BY ALFRED PAGEPITU
LOCAL Gizo businessman Danny Kennedy is going out of his way to fight a war which authorities have seemingly raised the white flag on.
Mr Kennedy told Island Sun Gizo yesterday said that they are trying to collect Crown of Thorns starfish (COT), which are eating live corals, a mission which started last month.
He says everyday they collect hundreds, giving an example of Thursday last week’s haul; “on Thursday Carlson Eddie, collected another 57 and went back again and he collected another 28”.
“There needs to be a lot more awareness in the communities and those creatures are slowly eating away at their livelihoods and it seems we are at the only people/business in the country that is being proactive in trying to control them.

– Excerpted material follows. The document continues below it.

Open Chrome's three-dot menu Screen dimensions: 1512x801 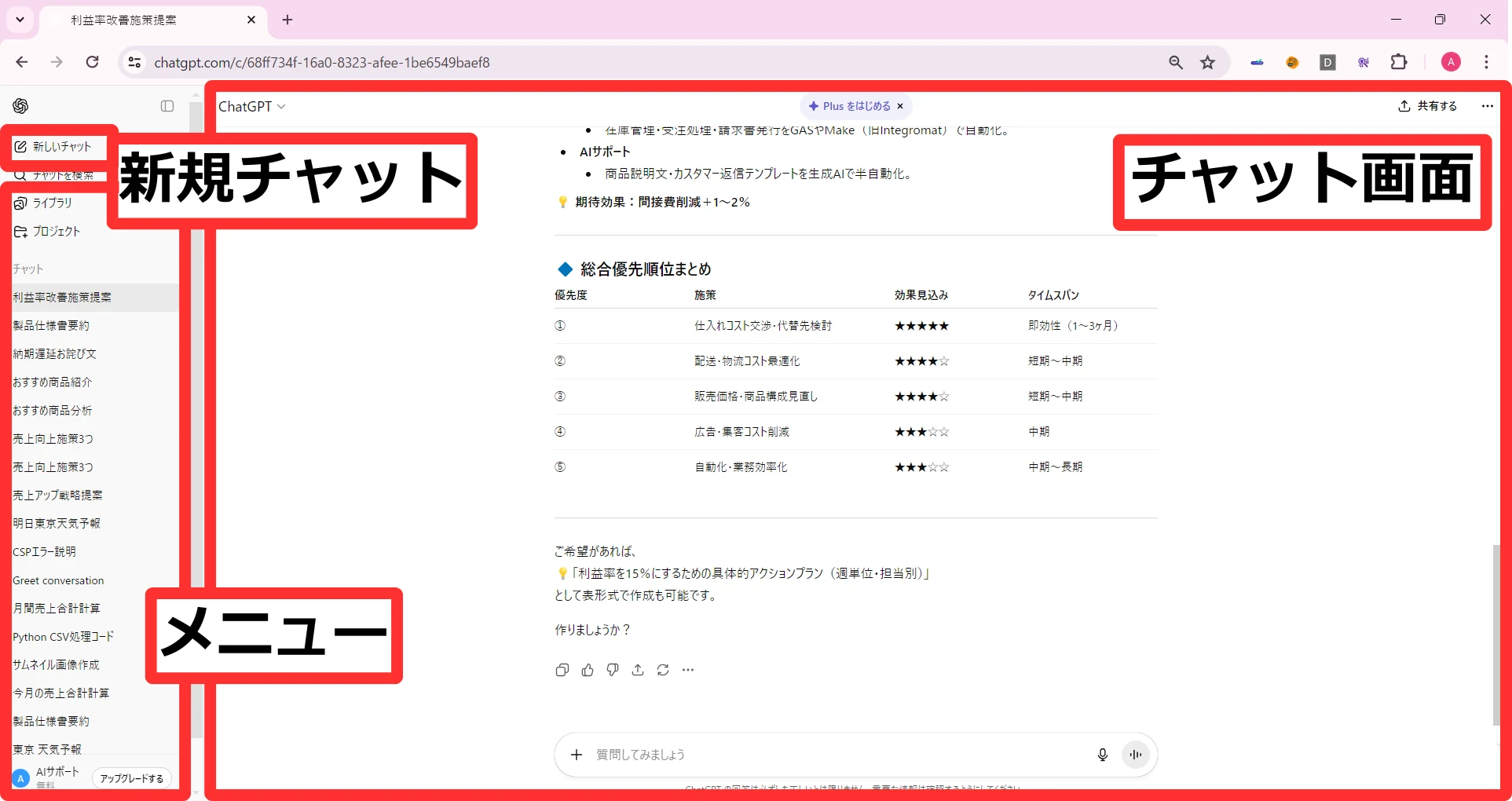point(1487,62)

“Villagers close to Njari Island start with their dugouts from the village and work all the reefs out to Njari Island.
“I offered $1 for every COT collected, anywhere in the region of their village extending out west to Njari, Varu and Njingono Islands.”
He explained that the reefs in front of the village have lost their colour over the years, and points out that no one from the village have participated in the crusade against the COT.
Kennedy said he employs 12 collectors and last week removed 617 COTs.
However, he says there is much left to be done and more cooperation needed from villagers.
He acknowledges the family living on Varu Island, especially Mrs Noeleni on her first ever COT removal exercise, collecting 129 in a matter of four hours.
“On a sadder note, several of our staff reported that some areas east of Varu were totally dead due to the destruction from the COT.
“The Crown-of-thorns starfish (COTS) naturally occur on coral reefs.
“They are corallivores and covered in long poisonous spines, they range in color from purplish blue to reddish-gray to green.
“They are generally 25-35 cm in diameter, although they can be as large as 80 cm.”
He said the Crown-of-thorns starfish are found throughout the Indo-Pacific region, occurring from the Red Sea and coast of East Africa, across the Pacific and Indian Oceans, to the west coast of Central America.